Sandbox Stories: David Laston

Author: Gene Stowe

David LastonDavid Laston

“It seemed like the perfect mesh,” says Laston, who joined this year’s class after about 18 months at Cummins, where he started as a lab tech and moved to research and development. “Entrepreneurship was definitely something I’d thought about – later in my life I’d like to own my own business or manage a business or startup. When I came here I wasn’t exactly sure what I was going to do. I knew it would open up a lot of career options.” David Laston, who earned a degree in chemistry from Franklin College and went to work for the giant engine manufacturer Cummins Inc. in Columbus, Ind., always knew he wanted to go back to school. When he heard about ESTEEM, he knew where to go.

Now he knows what he’s going to do. Armed with a resume retooled at ESTEEM, coaching on his cover letter, and the Go IRISH job-search website, he landed a job at Fiat/Chrysler, in a rotational corporate leadership development program of two years or more that involves working with different business units on different projects. “I thought that would be perfect for me because I didn’t know what part of the company I wanted to be part of,” he says.

Exploring options and trying new things has been a big part of Laston’s ESTEEM experience as well. His capstone thesis involves working with Trebor International, a pump supplier to the semiconductor industry, to create a “smart pump” that can use sensors and communications technology to anticipate problems with equipment and avoid downtime.

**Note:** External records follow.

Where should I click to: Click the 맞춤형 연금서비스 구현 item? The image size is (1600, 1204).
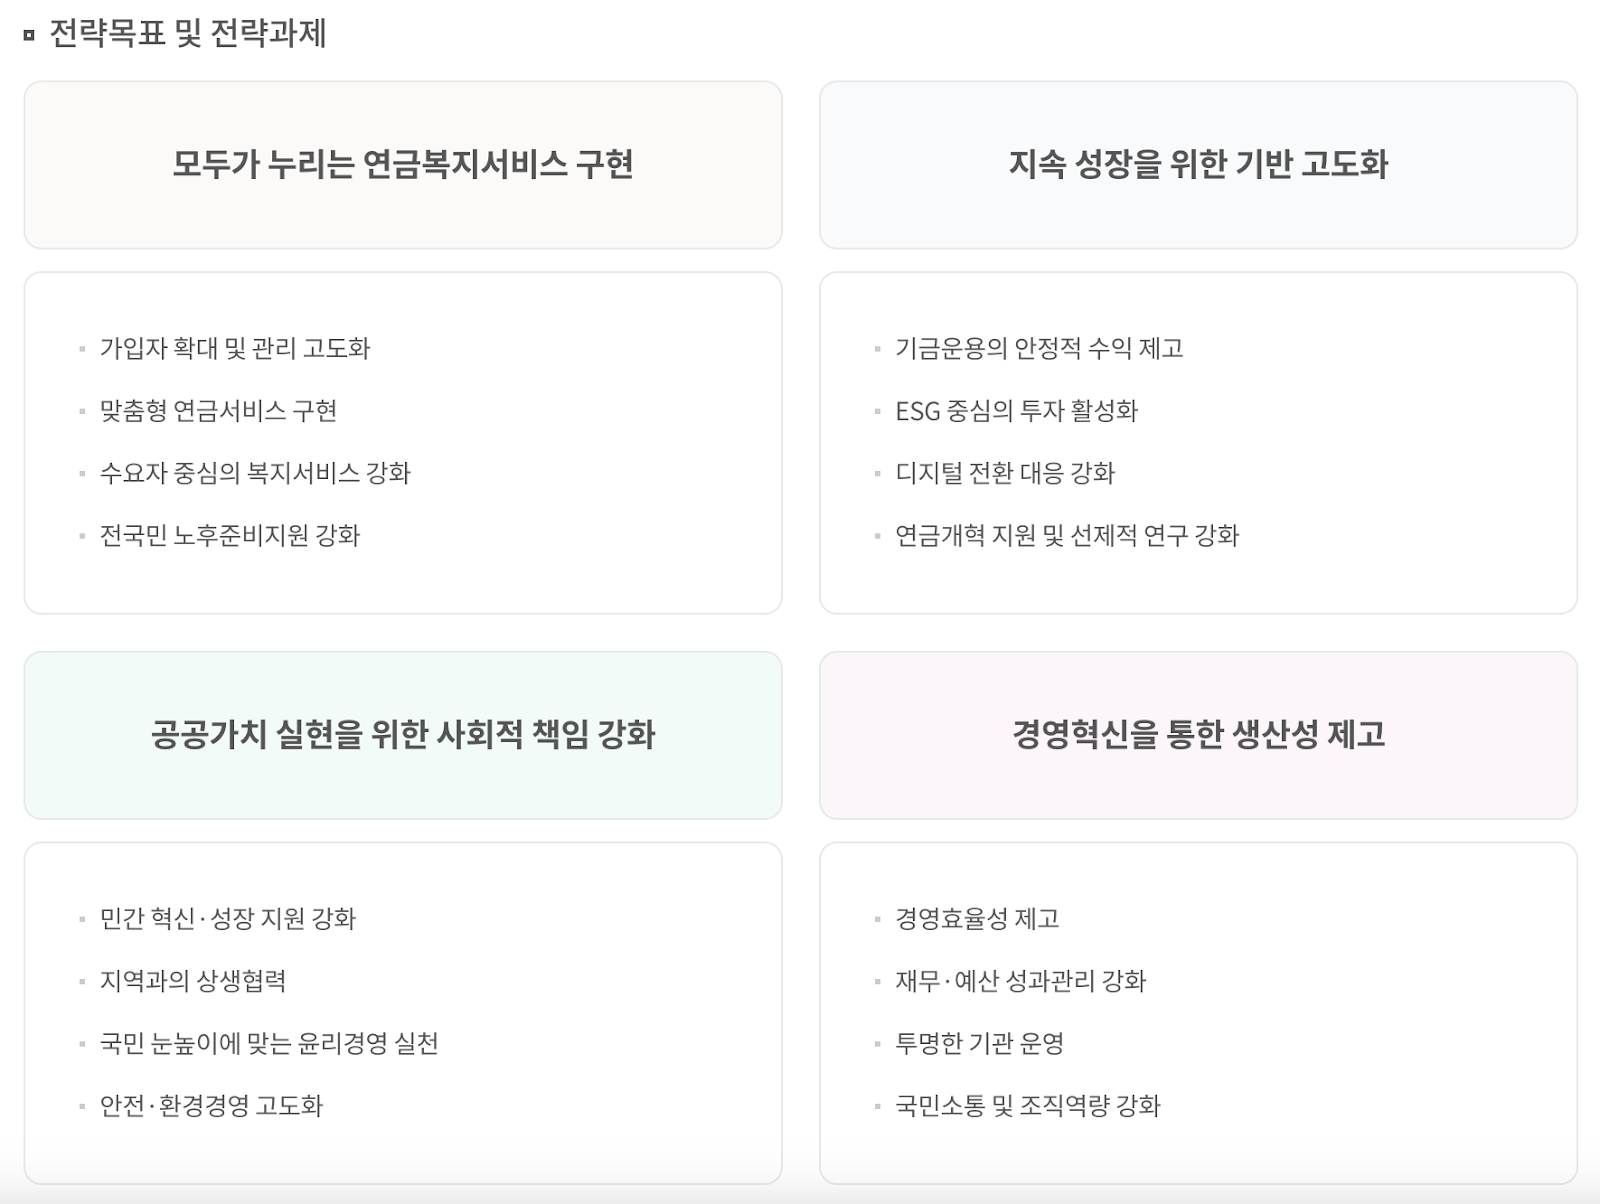coord(218,411)
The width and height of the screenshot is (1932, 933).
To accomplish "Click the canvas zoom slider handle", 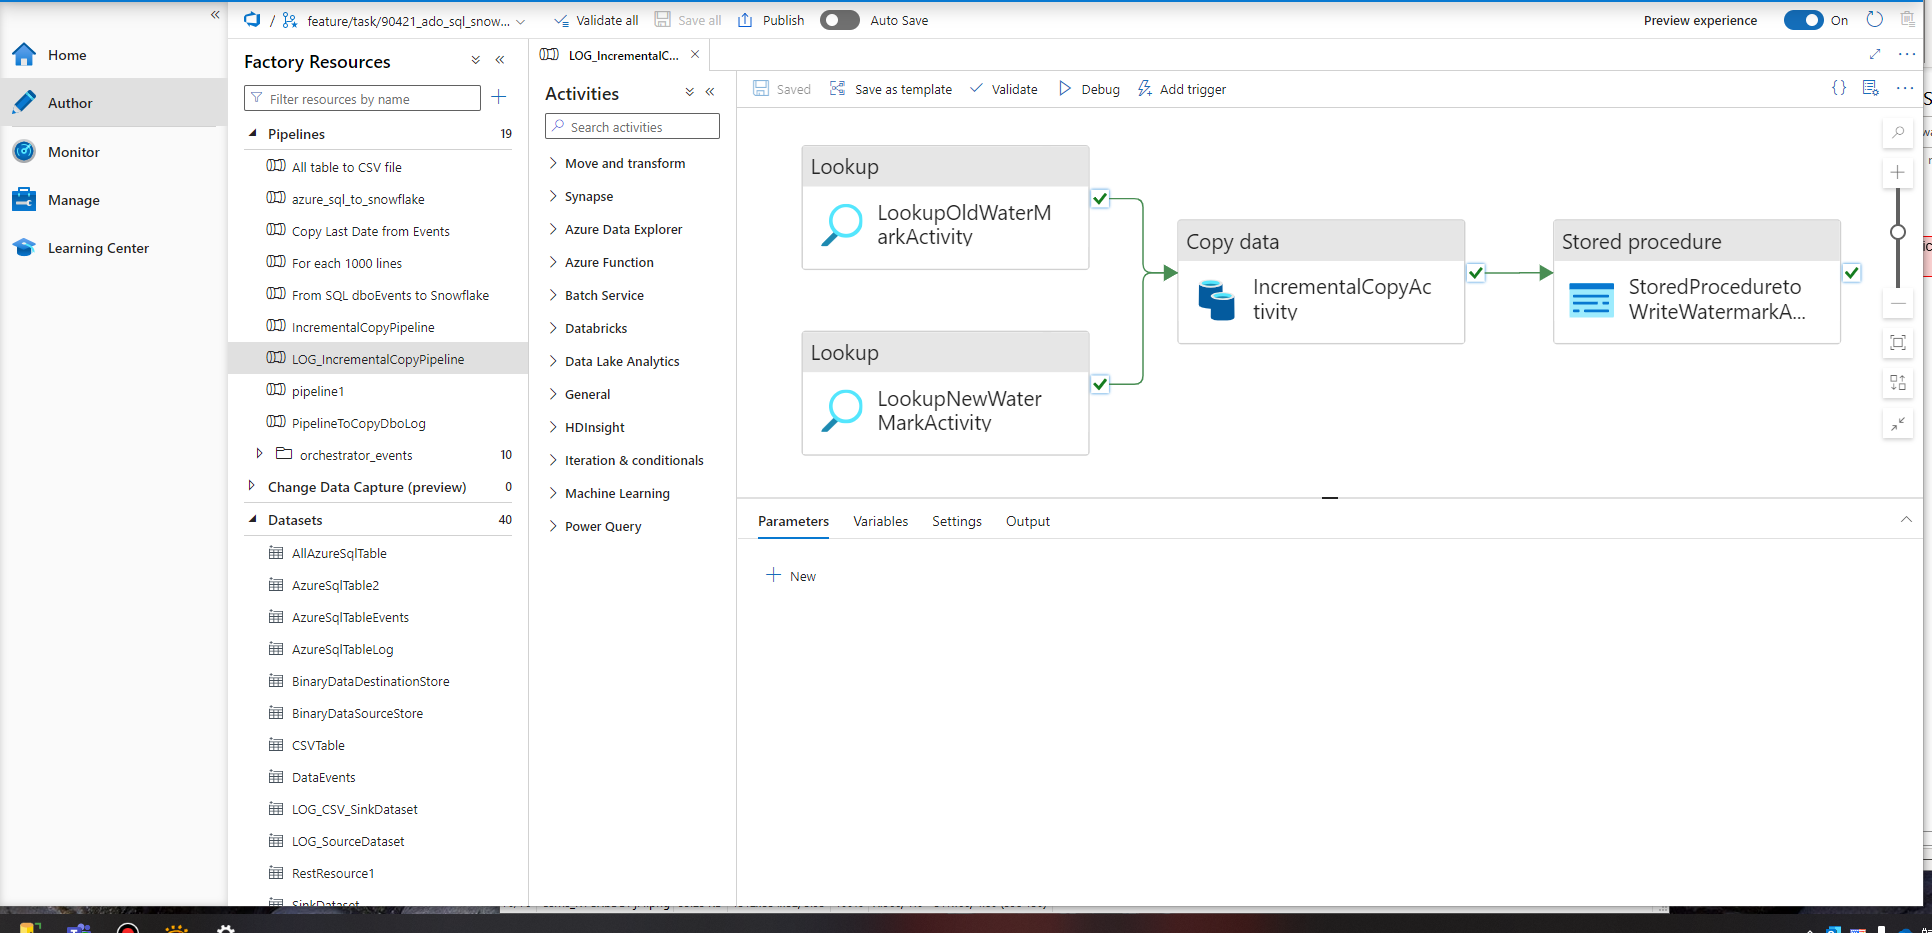I will coord(1897,230).
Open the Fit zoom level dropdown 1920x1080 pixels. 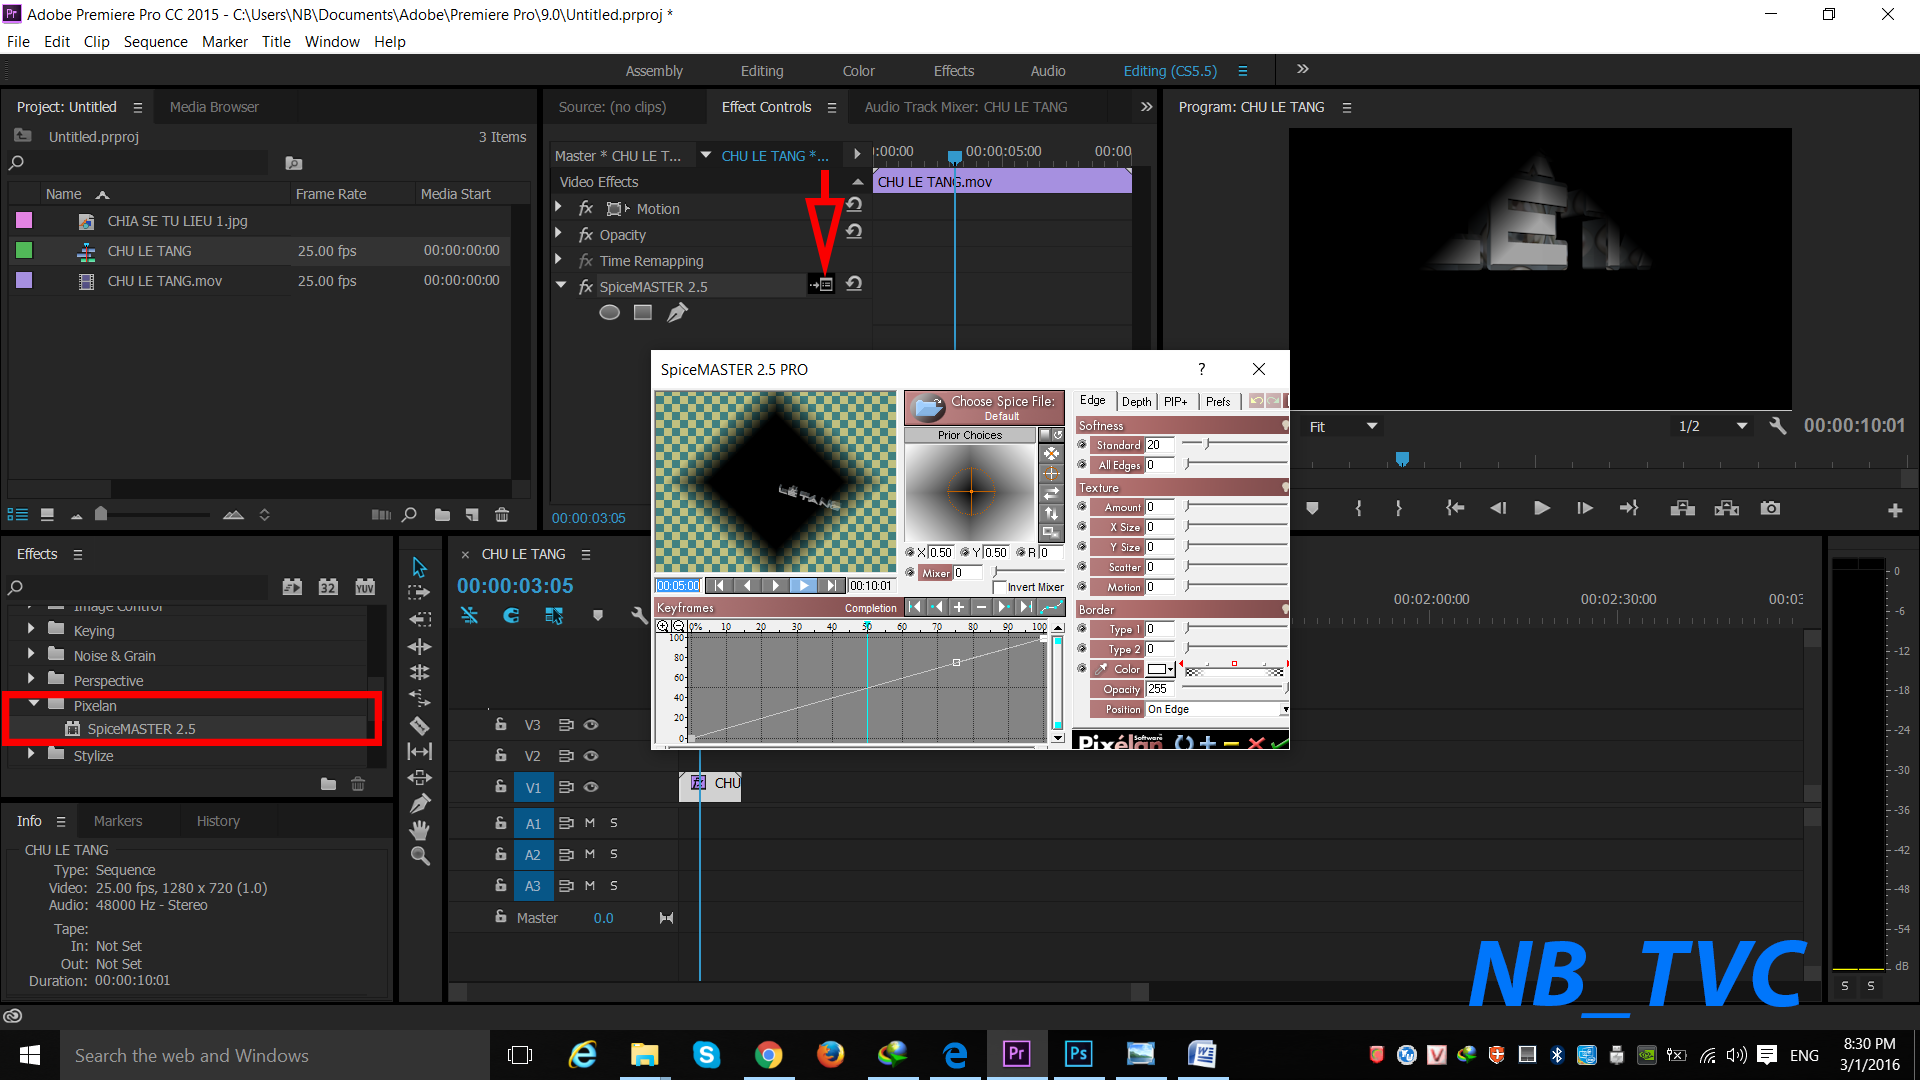[x=1343, y=427]
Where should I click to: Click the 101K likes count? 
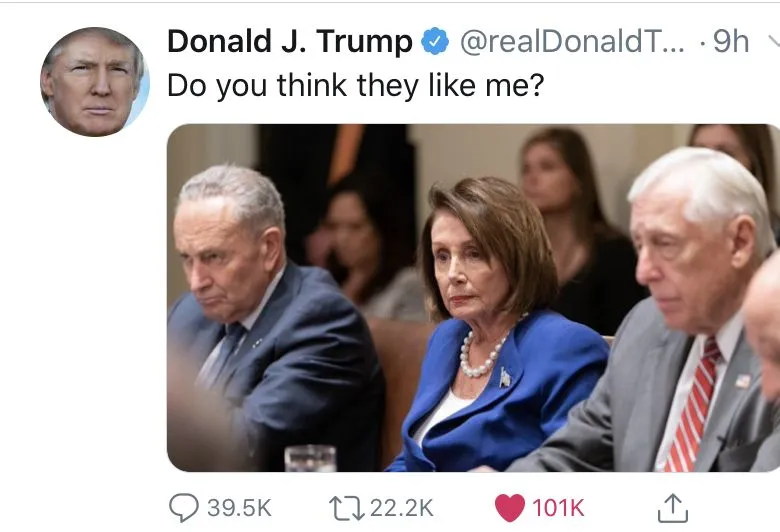tap(558, 508)
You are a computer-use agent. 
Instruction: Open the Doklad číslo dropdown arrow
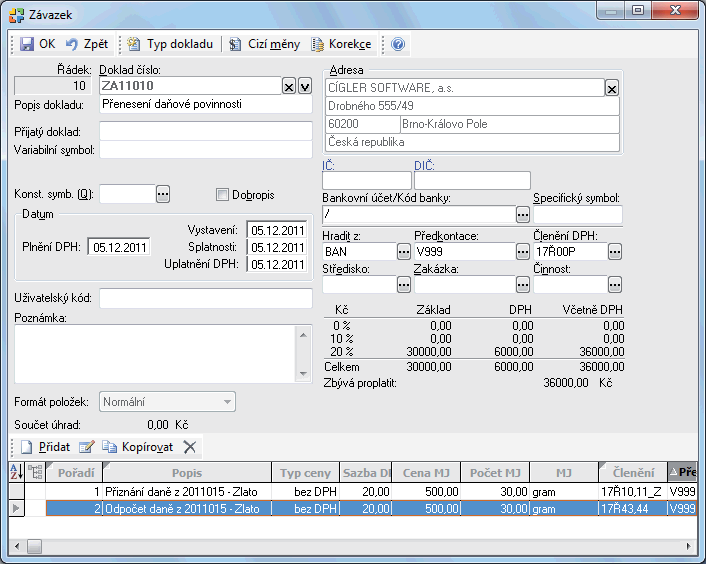coord(305,87)
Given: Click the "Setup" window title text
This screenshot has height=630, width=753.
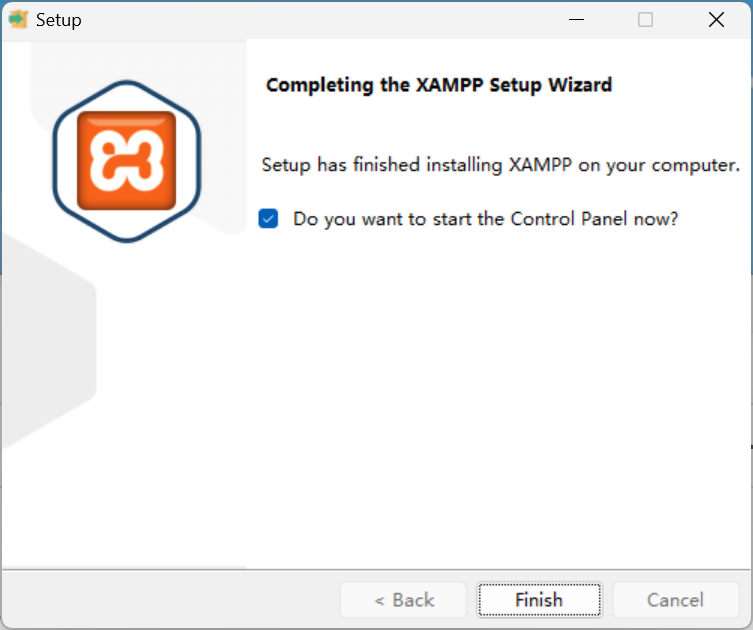Looking at the screenshot, I should click(x=59, y=20).
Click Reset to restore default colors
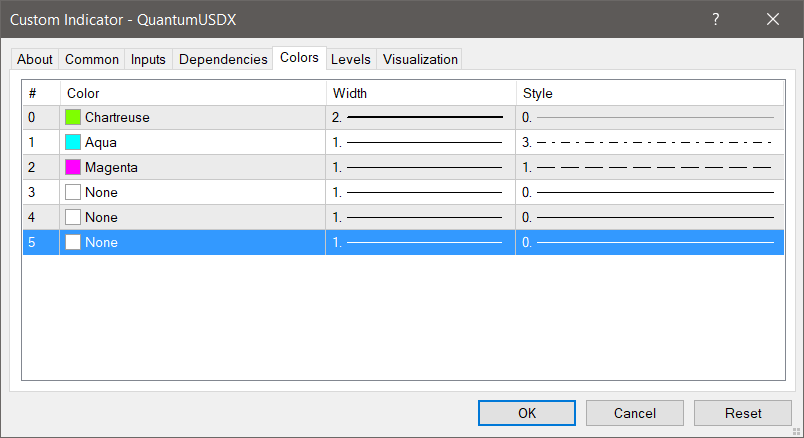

“All the classwork, I feel, is applicable to our thesis project and also any project any of us would do in the future,” he says. “One thing about ESTEEM that’s been beneficial to me is the group projects and the projects that can make an impact on the community or business.” That includes the assigned Business Model Canvas group project that tested a business idea through numerous interviews with potential users to determine viability. “Most ideas at the end weren’t viable business options, but it took us through the process of learning to determine if it is viable.”

Beyond the curriculum, Laston is on a McCloskey Business Competition team, ThermalGreen solutions, led by an MBA student, that includes four other ESTEEM students and a Notre Dame staff member. The group aims to commercialize a technology to save money and energy for owners of second homes or vacation homes as well as businesses and factories by adjusting thermostats in response to real-time temperatures rather than setting them at arbitrary fixed levels to avoid the risk of frozen water pipes.

“It’s going through the business plan, taking it a step further, interviewing people, getting feedback, financial analysis, prototype testing, getting the product to work, thinking of putting the product in people’s homes,” he says. “The biggest thing I’ve learned from the program is get out of the building and go talk to the people you think might be your target market and hopefully buy your product. If no one wants it or needs it, your business venture is going to fail right away.”

When Laston heard about the Schurz Innovation Challenge, a business plan competition focused on developing a mobile app or website around business idea, he convinced his team to join the challenge. They won a coding grant through Schurz for the South Bend Code School to develop a website for the project.

In his spare time, Laston played intramural soccer with a team of classmates last semester and basketball and soccer this semester.

He leaves ESTEEM with far more expertise and career options than a chemistry degree could offer. “I knew I wanted to be in a business that was doing engineering- or science-rleated projects of some sort,” Laston says. “I took advantage of all Notre Dame and ESTEEM provided. I think that’s going to help me wherever I go.”